Не везет мне с прогнозами погоды: только я успею предсказать хорошую, как начинаются дожди.

О «психологизме»

У некоторых глубоко наших ребят, например, как Миша Чумандрин, в процессе их учебы налипают — в противовес их основной установке — ненужные, иногда просто надуманные психологические подробности в действиях, чувствах и мыслях героев (например, в «Бывшем герое»), ибо, стремясь учиться по нашим платформам, они не всегда понимают и чувствуют, что нам не всякий психологизм нужен, что психологизм сам по себе — это, вообще говоря, скука.

О Бертране де Жувенеле дез Юрсене (из письма Горькому от 30 июня 1931 года)

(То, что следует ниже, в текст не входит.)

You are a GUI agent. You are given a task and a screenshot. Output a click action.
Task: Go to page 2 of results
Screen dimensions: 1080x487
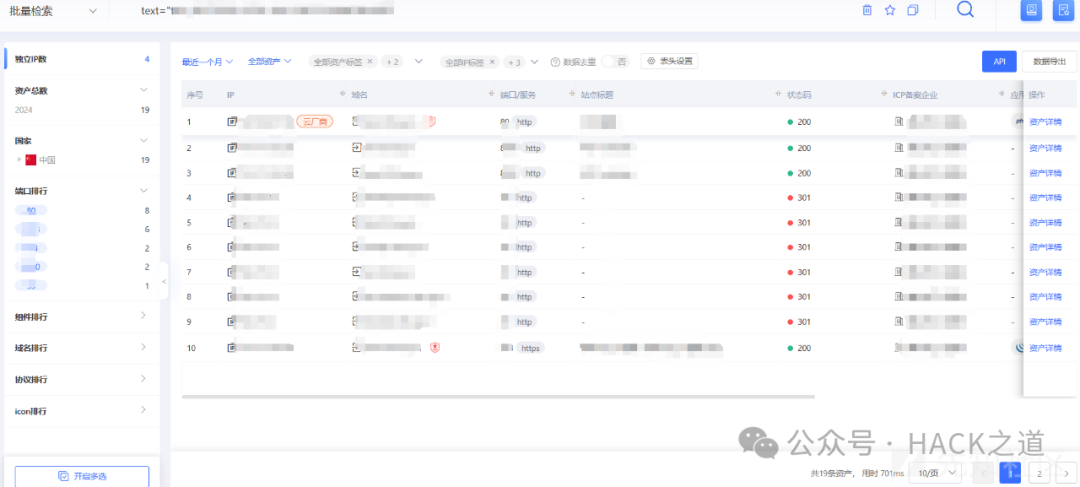click(x=1039, y=473)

Мне сказали в Международном бюро революционной литературы, что автор этой хроники — фигура социал-фашистского толка. Следовательно, его можно напечатать, только выругав его самого, покритиковав неправильное, что есть в его хронике, и мотивировав, почему, однако, мы считаем целесообразным опубликовать этот матерьял в нашей печати — что в нем полезного для нас. Верно ли, что Вы рекомендовали этот матерьял? Верно ли, что Бертран де Жувенель социал-фашист?

(Три недели спустя)

Статья Бертрана де Жувенеля печатается в 8-й книге.

О литдрязгах

Создание пролетариатом своего и нового в области искусства сопряжено с не меньшими трудностями, чем в остальных областях. И немало охотников предложить более «легкие» дорожки — или ползти на брюхе перед старым (вместо критического хозяйского усвоения его и преодоления для подъема на более высокую ступень) — или писать поверхностные стишки и очерчочки «на злобу дня», выдавая их за самоновейшее, передовое и пролетарское. Но на «легких» дорожках этих ничего действительно нового и своего и действительно большого не создашь. Если под мусором групповых склок и литдрязг (да позволено будет произвести такое слово) прощупать основу современных литературных разногласий, то довольно ясно видно, что идет борьба со всеми и всяческими любителями легких дорожек.

О театре

Были недавно в башкирском театре. В громадном помещении, построенном Аксаковым, ходили очень веселые башкиры и башкирки, чувствовавшие свое несомненное право гулять и смеяться в этом здании. Пьеса — о вредительстве на одном башкирском медеплавильном заводе. Автор — в прошлом батрак, а теперь председатель Башкирского ЦИКа, — смотрел свое зрелище наивными глазами и был, видно, рад, что все это сам придумал, вызвал к жизни весь этот веселый маскарад и грохот. Главную роль — старого крестьянина, открывшего ценные месторождения руды, которые хотят скрыть вредители, а крестьянина сжить со света, — играл глухой старик-башкирин, в прошлом уральский рабочий, 25 лет участвовавший в башкирских любительских спектаклях, теперь заслуженный артист республики. Играл, надо сказать, очень талантливо, — публика, все больше молодежь, яростно хлопала: нет никаких сомнений, что молодежь эта той породы, которая будет сама великолепно добывать и плавить руду.

О премиях

Вопреки тому, что и до сих пор многие «попуты» в тайне души думают, что буржуазия, может быть, лучше и выше ценила искусство, чем рабочий класс, — вопреки этому буржуазия эта самая со времен Возрождения, когда она (буржуазия) была в добром соку, в сущности, все последующее время держала большое искусство на задворках, развивая ежегодно скучную шумиху вокруг премий малоинтересным писателям и людям.

О Косте Рослом

Сучанский поэт Костя Рослый никогда не сотрудничал в дореволюционном владивостокском журнале «Великий океан». До революции он изредка печатался во владивостокских газетах. Талант его расцвел уже после революции, особенно в период партизанского движения, активным участником которого был Костя Рослый.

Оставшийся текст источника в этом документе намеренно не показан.